• [Material to process]:
--------

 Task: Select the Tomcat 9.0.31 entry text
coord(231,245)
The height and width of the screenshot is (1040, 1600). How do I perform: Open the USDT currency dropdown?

--------

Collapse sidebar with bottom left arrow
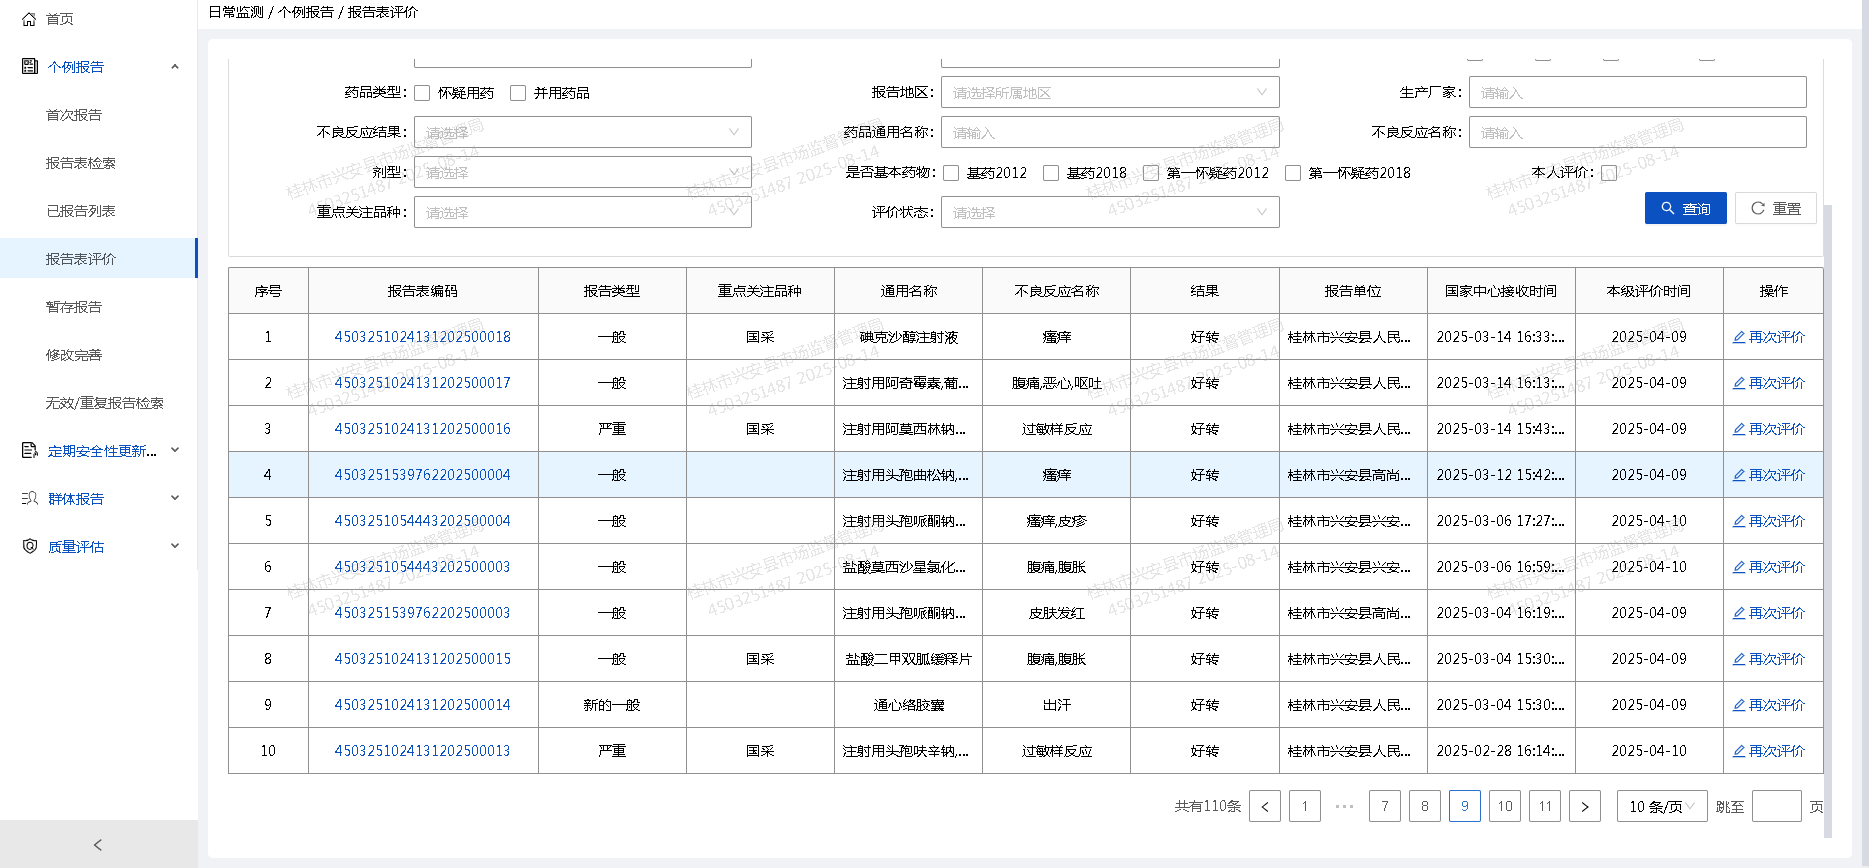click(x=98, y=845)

--------

• [Work to do]: Please copy everything from the line containing "Task: Select the Tomcat 9.0.31 entry text" down to the line containing "The height and" in the listing, keeping each line unchanged.

• [Full answer]:
 Task: Select the Tomcat 9.0.31 entry text
coord(231,245)
The height and width of the screenshot is (1040, 1600). How do I perform: Open the USDT currency dropdown?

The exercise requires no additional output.